Report each line of the entries below that contains the string "should". Treat uppercase and lowercase letters as different.

Stored items:
····················
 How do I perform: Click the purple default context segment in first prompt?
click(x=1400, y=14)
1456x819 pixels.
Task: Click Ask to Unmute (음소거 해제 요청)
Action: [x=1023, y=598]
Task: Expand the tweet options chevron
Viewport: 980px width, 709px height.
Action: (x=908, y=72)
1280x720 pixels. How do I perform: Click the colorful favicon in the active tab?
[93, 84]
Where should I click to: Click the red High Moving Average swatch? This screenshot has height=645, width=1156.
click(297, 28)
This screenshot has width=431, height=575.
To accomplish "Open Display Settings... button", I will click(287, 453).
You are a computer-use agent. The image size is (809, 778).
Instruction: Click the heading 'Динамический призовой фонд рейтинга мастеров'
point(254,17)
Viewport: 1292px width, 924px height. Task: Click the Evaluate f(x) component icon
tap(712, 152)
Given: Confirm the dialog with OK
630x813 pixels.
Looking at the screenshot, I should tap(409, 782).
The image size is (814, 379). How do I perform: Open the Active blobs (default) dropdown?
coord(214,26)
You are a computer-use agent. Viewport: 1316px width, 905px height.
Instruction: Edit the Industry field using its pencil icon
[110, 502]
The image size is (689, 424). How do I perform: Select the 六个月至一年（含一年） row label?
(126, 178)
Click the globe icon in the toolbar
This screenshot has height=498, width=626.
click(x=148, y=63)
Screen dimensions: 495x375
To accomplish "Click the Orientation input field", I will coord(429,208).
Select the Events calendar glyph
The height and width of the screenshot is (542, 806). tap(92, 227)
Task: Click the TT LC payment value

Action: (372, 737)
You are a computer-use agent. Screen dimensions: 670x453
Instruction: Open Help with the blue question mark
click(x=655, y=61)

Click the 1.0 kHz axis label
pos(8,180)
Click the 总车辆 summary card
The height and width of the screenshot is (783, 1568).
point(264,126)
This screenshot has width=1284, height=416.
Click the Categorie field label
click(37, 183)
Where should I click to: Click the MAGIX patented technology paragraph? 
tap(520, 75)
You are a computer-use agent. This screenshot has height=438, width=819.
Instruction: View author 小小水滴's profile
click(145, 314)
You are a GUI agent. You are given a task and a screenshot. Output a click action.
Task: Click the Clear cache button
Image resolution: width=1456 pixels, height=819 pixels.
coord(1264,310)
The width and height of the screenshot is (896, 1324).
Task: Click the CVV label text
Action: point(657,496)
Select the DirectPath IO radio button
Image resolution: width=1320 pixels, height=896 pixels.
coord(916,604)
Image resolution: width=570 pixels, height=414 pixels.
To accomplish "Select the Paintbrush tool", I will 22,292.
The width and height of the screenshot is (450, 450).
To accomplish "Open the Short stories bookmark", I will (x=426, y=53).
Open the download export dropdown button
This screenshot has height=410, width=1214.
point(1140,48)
····················
§ **Correct answer**:
Where should I click to: Click the red High Moving Average swatch? This screenshot has height=645, width=1156.
Looking at the screenshot, I should tap(409, 782).
Where should I click to: Click the MAGIX patented technology paragraph? 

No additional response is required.